For writer Georges-Marc Benamou, who wrote the scripts with Gilles Taurand, the project was a chance to reconnect with a novel that had a profound effect on him during his teenage years.
“The Plague deeply resonated with me, captivating me with its characters and the depiction of an isolated city, alongside its allegory of resistance against Nazism,” he says. “The documentary I made in 2020, The Lives of Albert Camus, surprisingly struck a chord and attracted a vast audience. The feedback from the documentary seemed to align with a period where both society and France were reassessing their perception of Albert Camus. This inspired me to pursue the challenge of adapting The Plague and securing the rights for it.”
The novel has previously been adapted for cinema, but Benamou recognised a serialised approach might better suit the story, a view that also secured the blessing of Catherine Camus. Believing it was “essential for the series to be captivating,” the writers pushed the story into a contemporary setting where it could better reflect “current issues of totalitarianism, distinct from those of 1940.”
Importantly, this decision also meant the story would resonate more strongly with viewers who are less than five years removed from the Covid pandemic – a period of time that pushed Camus’ novel back to the top of the reading charts similarly to how audiences were drawn to watch 2011 film Contagion.
“Consequently, we changed the storyline to a slightly dystopian 2030, situated within a totalitarian regime in a French Riviera city,” Benamou says. “This series’ world has totalitarian – occasionally Putin-like – traits, mirroring a society under extensive surveillance.”

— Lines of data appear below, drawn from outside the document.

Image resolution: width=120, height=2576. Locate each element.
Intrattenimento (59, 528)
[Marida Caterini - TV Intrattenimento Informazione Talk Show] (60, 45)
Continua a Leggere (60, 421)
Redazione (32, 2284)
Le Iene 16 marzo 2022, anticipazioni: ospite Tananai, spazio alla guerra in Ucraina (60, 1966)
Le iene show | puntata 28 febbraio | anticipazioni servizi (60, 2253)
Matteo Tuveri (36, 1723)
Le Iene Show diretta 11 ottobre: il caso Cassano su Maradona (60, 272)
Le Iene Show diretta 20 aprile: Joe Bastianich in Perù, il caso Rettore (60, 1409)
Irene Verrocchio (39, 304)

Writing the four-part series, their main focus was on the human aspect, particularly the medical team, and those few key characters who stand out – Rieux, the adventurer Jean Tarrou, Rambert and Father Paneloux. “The plague serves as a lens through which we see various responses to crisis, including bravery, fear, cowardice and monstrosity,” Benamou notes. “It reveals true natures and acts as a metaphor. While some individuals stand firm against the plague, others give in. Yet the threat of the plague always remains.”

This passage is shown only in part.